Nei dati raccolti da Diaconia valdese e Irc non sono conteggiate le persone incontrate durante l’attività di monitoraggio notturna, compiuta nei pressi della stazione dalla ong No name kitchen. «Ci sono persone che arrivano di notte e ripartono la mattina presto, e quindi non sono incluse nei numeri presentati», osserva la volontaria e attivista di Nnk Anna Palchetti, che aggiunge: «diamo quotidianamente supporto emotivo alle persone che incontriamo, le quali pagano sulla loro pelle l’abbandono istituzionale». Nonostante una maggiore continuità e regolarità nei trasferimenti prefettizi (da gennaio ad aprile bisettimanali, a maggio settimanali), la situazione resta infatti critica.
«Il centro di prima accoglienza dell’ex Ostello Scout di Campo Sacro resta sotto-utilizzato, a causa della mancanza di adeguamenti nfrastrutturali promessi da oltre un anno», denuncia l’operatrice legale di Ics Maddalena Avon. Rispetto alle destinazioni dei trasferimenti c’è inoltre un problema informativo: «le persone a volte vengono messe su un pullman senza che venga detto loro dove verranno trasferite». Per quanto riguarda il luogo di estinazione dei trasferimenti, per quasi il 70% dei casi si tratta di centri in Sardegna: «spesso parliamo di strutture inadeguate, isolate e prive di servizi basilari, con gravi rischi per le persone con fragilità psico-fisiche», osserva Avon.
Uno dei dati più gravi resi noti nella conferenza stampa riguarda i tempi di accesso alla procedura d’asilo. Nel solo mese di maggio 2025, la media di attesa per manifestare la volontà di richiedere protezione internazionale ha superato i 20 giorni, con punte oltre i 30. Un periodo in cui le persone rimangono completamente escluse da ogni servizio, costrette a vivere in strada. «Se non le notiamo come in passato è perché le persone in attesa di formalizzare la propria domanda di asilo sono distribuite in Porto Vecchio, e non più concentrate nell’ex Silos», osserva Schiavone, «ma la situazione resta grave». La norma prevede un massimo di 10 giorni in casi eccezionali; a Trieste, in assenza di “arrivi consistenti”, i giorni dovrebbero essere 3, ma questi tempi sono largamente disattesi. Cambiano inoltre le modalità con cui le persone in movimento attraversano i confini: «siamo al cospetto del così detto Taxi game», spiega la ricercatrice per MigrEurope Arianna Locatelli. «Gran parte degli stati interni vengono attraversati a bordo di autovetture private, mentre i confini sono varcati a piedi», osserva Locatelli . «Le persone in movimento sono così maggiormente esposte alle reti di quelli che vengono chiamati “trafficanti”, mentre le persone lungo la rotta balcanica diventano ancor più invisibili». Si tratta di una «naturale risposta alla militarizzazione dei confini europei e al processo di esternalizzazione delle frontiere», conclude la ricercatrice.

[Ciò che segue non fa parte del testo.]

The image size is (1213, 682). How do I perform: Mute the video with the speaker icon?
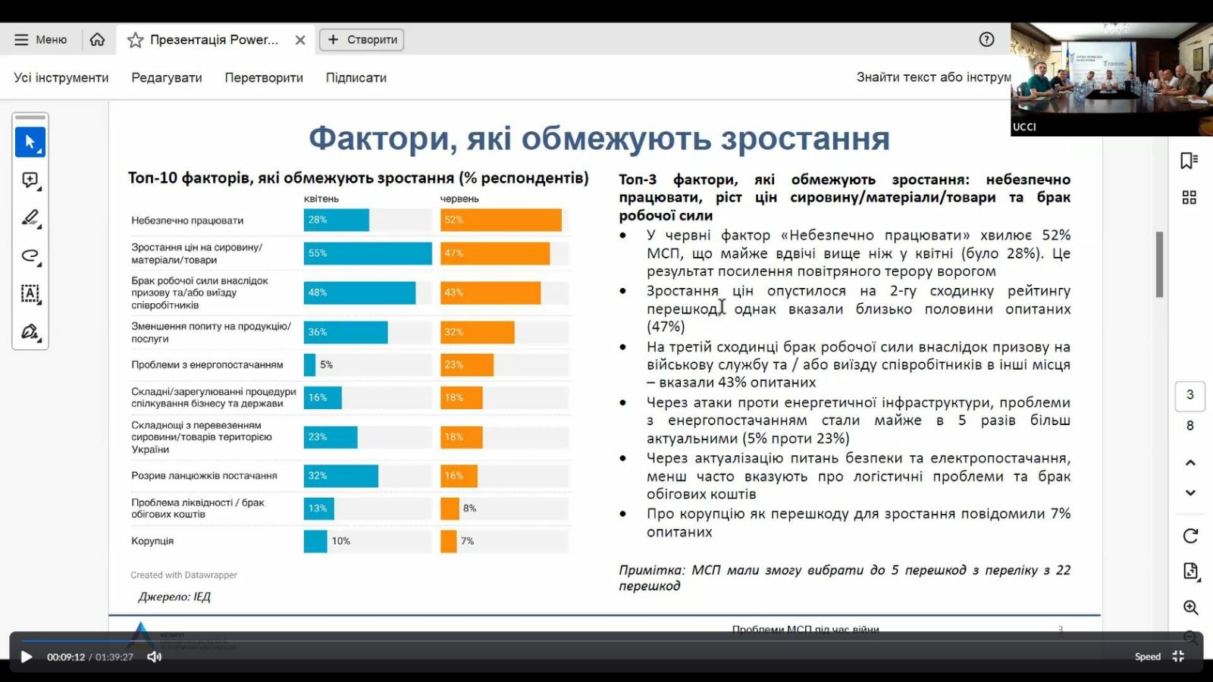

«È intollerabile che una città come Trieste continui a voltarsi dall’altra parte», ha dichiarato Lorena Fornasir di Linea d’ombra. «Da gennaio a oggi abbiamo dato assistenza ad almeno 2200 persone, di cui almeno 250 minori non accompagnati. Ma dietro ai numeri ci sono persone, ferite, traumi, vite abbandonate». La solidarietà collettiva nei confronti dell’associazione è grande: «ogni mese spendiamo fino a 60mila euro per curare le persone e offrire loro pasti e vestiti. Si tratta di cifre grandi che parlano di una comunità solidale enorme, che proviene da tutta Italia». Il tutto per sopperire alle mancanze delle istituzioni, che fanno finta di non vedere le persone abbandonate (anche minorenni) in strada. «Il vero trauma», conclude Fornasir, «ce lo portiamo noi addosso, poiché non vogliamo vedere tutto questo».